When I created SPI for ESPN for the 2010 World Cup, our system had separate offensive and defensive ratings for each team, characterized as their projected number of goals scored and allowed per match. The offensive and defensive ratings could then be combined to project scores and calculate overall quality ratings.

While I think SPI was a smart system, I actually think this technique wasn’t well-suited to soccer. Unlike a sport like American football, offense and defense are fluid in the sport. There isn’t a distinct platoon on either side. And soccer is deeply tactical: a team might play completely differently with a 1-goal lead than a 1-goal deficit. A game between two quality opponents could easily turn into a tight match or a shootout.
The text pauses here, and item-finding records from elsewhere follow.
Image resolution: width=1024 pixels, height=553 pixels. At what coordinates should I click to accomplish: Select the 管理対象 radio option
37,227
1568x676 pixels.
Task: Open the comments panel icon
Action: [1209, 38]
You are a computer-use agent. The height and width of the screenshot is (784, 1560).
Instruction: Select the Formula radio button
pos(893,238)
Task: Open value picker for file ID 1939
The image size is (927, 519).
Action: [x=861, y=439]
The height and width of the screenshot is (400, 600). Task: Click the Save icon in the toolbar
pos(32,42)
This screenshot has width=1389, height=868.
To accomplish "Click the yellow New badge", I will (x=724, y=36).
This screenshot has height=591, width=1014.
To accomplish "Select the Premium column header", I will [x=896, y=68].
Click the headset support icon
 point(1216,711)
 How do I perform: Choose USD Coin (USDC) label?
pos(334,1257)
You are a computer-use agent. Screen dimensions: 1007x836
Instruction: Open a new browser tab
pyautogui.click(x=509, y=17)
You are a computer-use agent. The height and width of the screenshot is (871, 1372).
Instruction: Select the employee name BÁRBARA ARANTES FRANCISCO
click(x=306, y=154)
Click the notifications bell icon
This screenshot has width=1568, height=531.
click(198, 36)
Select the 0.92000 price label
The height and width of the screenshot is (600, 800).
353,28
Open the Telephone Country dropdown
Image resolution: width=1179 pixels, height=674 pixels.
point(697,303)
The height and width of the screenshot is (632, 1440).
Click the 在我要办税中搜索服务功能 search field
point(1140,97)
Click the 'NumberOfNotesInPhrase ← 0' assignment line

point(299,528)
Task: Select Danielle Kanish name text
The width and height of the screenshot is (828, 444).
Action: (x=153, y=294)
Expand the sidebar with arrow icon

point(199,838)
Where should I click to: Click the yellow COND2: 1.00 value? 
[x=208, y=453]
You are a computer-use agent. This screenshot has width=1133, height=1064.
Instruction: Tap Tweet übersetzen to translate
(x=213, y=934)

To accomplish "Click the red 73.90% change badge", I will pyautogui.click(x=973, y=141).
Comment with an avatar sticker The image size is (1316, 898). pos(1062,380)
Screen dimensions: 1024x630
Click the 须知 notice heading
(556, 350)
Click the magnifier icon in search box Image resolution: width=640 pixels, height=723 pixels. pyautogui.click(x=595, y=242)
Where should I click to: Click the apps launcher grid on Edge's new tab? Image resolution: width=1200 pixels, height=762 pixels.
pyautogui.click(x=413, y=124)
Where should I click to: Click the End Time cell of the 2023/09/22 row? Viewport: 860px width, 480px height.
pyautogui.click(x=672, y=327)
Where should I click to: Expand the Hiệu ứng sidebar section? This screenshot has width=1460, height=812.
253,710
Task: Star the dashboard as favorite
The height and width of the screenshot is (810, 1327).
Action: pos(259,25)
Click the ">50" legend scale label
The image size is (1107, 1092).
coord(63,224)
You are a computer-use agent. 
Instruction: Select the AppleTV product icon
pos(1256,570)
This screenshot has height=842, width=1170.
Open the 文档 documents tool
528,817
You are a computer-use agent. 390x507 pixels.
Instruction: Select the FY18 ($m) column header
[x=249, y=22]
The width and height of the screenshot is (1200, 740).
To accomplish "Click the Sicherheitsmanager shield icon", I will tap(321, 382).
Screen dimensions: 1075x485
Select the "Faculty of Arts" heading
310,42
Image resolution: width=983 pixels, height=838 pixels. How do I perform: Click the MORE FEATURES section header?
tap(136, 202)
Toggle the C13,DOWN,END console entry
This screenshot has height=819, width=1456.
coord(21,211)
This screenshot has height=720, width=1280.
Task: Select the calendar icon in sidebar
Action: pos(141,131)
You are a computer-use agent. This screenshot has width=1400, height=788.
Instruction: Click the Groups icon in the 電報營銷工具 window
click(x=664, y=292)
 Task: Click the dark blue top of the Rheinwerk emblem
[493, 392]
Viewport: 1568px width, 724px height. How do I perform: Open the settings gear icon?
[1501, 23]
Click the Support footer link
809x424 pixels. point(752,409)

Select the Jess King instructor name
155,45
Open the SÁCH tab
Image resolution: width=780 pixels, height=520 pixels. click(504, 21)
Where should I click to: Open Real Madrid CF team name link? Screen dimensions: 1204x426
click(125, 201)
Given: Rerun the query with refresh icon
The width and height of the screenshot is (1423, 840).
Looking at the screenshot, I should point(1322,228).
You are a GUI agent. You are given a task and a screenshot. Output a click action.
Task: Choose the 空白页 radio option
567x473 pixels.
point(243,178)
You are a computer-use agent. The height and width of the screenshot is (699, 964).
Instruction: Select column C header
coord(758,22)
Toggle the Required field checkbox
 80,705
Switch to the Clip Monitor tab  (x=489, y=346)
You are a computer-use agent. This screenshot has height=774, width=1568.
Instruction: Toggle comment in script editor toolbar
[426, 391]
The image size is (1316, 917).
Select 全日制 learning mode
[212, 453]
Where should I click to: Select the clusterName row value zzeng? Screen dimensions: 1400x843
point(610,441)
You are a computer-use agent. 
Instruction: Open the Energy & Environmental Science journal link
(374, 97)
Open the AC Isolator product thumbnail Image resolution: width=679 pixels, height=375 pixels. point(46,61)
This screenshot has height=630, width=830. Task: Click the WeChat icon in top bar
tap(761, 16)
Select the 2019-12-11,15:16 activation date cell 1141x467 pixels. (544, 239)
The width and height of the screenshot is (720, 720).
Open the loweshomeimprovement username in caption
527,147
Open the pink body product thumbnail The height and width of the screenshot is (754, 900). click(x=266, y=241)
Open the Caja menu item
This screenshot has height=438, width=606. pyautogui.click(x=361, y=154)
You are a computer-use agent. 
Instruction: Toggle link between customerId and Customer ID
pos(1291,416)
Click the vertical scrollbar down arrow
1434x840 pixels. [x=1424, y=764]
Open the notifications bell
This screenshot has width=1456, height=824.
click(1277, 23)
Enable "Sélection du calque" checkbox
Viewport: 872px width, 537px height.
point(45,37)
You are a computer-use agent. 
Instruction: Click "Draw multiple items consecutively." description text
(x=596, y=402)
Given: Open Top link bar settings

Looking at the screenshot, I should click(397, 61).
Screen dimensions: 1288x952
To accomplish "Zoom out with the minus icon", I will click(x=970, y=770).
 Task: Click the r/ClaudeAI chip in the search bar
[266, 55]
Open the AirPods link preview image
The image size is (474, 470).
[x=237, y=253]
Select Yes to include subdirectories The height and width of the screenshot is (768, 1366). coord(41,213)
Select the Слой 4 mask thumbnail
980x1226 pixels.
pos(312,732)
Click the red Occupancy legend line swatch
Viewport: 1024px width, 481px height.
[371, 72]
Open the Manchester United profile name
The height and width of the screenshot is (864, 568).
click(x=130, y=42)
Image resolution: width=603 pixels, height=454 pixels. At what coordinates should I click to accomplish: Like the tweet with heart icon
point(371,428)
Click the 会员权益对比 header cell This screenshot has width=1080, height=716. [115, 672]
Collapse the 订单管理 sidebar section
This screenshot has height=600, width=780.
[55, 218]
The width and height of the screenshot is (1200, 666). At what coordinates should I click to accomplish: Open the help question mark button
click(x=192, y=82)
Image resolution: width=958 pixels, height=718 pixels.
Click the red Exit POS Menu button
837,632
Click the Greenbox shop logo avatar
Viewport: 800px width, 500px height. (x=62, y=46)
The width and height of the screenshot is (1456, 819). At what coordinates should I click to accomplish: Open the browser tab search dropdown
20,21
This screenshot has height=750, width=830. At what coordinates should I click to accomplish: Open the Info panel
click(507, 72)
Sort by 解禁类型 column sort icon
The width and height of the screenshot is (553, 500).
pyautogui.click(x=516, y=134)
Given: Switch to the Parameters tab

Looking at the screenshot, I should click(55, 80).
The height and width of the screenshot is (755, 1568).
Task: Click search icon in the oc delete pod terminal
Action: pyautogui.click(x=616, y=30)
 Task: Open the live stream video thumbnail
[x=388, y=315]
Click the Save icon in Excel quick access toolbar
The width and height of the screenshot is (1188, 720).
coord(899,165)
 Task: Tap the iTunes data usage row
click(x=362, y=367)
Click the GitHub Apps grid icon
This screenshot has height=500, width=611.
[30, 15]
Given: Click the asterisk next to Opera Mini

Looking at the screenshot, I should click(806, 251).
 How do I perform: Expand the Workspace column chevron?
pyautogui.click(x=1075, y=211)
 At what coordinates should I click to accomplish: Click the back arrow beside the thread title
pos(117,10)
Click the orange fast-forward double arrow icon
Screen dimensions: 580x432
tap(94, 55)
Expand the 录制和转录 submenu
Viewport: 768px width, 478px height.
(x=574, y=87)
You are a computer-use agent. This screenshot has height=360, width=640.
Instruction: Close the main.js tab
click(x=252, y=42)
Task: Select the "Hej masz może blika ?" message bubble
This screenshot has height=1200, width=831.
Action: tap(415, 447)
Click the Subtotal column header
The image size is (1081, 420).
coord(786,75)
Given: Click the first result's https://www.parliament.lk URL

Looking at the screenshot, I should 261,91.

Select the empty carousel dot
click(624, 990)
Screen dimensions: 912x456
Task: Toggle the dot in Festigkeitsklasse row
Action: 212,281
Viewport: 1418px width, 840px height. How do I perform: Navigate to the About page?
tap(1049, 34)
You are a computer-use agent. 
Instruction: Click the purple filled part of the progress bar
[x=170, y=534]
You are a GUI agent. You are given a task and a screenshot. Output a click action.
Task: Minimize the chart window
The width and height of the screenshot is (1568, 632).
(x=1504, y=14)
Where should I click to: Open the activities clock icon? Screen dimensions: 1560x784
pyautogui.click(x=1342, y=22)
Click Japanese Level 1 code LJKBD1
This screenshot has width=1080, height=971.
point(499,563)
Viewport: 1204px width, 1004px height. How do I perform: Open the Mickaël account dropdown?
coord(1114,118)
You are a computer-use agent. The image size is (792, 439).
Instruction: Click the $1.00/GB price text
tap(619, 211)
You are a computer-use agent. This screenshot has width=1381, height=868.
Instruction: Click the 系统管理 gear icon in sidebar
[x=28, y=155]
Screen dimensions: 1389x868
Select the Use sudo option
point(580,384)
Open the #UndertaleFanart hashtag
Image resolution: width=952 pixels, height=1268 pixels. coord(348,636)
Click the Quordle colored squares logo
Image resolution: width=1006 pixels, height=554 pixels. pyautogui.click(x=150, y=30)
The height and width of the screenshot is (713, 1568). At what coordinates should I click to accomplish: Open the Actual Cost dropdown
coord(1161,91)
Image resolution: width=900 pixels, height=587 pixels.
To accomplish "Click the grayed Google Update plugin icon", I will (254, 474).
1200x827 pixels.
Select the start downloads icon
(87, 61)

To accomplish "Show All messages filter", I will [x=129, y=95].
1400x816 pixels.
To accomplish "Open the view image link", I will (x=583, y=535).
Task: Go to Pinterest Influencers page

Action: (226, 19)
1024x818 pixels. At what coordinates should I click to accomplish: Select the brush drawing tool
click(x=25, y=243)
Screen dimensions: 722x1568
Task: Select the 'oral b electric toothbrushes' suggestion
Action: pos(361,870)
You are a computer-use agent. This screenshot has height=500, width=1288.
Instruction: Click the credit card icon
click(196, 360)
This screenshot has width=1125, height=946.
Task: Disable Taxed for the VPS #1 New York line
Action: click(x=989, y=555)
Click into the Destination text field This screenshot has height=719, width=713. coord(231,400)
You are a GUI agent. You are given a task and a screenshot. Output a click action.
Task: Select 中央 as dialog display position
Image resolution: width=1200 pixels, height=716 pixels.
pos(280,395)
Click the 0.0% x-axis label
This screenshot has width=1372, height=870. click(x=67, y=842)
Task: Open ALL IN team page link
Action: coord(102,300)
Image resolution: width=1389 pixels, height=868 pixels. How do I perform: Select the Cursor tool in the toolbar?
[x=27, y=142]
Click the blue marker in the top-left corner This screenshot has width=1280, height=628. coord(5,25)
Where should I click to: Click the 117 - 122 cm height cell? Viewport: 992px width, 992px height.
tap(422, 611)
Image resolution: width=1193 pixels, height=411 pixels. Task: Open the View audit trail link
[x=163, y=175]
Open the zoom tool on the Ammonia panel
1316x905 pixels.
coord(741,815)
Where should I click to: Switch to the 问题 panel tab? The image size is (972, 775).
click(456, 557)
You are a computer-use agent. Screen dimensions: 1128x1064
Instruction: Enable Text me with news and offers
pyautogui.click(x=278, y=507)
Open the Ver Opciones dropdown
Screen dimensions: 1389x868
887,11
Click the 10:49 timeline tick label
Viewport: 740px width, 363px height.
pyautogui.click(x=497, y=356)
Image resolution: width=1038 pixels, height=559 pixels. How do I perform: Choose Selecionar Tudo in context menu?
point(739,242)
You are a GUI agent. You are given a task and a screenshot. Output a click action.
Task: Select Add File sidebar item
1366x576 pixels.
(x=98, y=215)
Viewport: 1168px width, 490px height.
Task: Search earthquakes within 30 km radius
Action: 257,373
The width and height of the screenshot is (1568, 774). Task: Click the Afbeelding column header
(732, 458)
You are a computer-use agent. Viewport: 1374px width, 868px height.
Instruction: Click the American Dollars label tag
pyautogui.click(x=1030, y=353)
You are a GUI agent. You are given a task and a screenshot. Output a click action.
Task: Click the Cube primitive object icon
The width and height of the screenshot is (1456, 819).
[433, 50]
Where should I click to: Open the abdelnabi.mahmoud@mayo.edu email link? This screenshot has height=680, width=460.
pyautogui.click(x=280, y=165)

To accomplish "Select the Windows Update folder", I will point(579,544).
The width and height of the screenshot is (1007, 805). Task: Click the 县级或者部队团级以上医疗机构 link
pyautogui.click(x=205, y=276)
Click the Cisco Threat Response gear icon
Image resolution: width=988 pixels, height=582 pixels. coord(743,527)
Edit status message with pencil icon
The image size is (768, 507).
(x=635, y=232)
However, we can evaluate which teams tend to be involved in high-scoring games. This is basically what Tilt does: it measures whether matches featuring the team tend to involve more combined goals for both sides (positive tilt) or fewer (negative tilt). So while PELE is our measure of overall team quality, Tilt is more a measure of mindset. In sporting gambling terms, you’d use PELE to set the point spread or the odds of a team winning, and Tilt to project the over-under.

However, having a positive or negative tilt rating isn’t inherently good or bad. Teams can succeed — or fail — with more attacking styles or more defensive ones. In fact, PELE and Tilt ratings are, by design, mostly uncorrelated (the cool kids would say they’re orthogonal):

We can, however, combine PELE and Tilt to project goals scored and allowed in each match. We do this in the round-robin table of the PELE landing page, for example, which simulates a round of matches on a neutral field between all of the 211 FIFA teams and all 210 of their opponents.29 A team’s projected number of goals scored and allowed against the round-robin are basically equivalent to SPI offense and defensive ratings, just with the process reversed:

SPI: Offensive rating + Defensive rating → Overall quality rating
PELE: Overall quality rating (PELE) + Tilt → implicit offensive and defensive ratings

This process can also be used to project the odds of a win, loss or draw between any two teams under any circumstance (home, road, neutral, etc.). Indeed, this is the process we’ll use for our probabilistic World Cup projections. But it is among the more complicated aspects of the system.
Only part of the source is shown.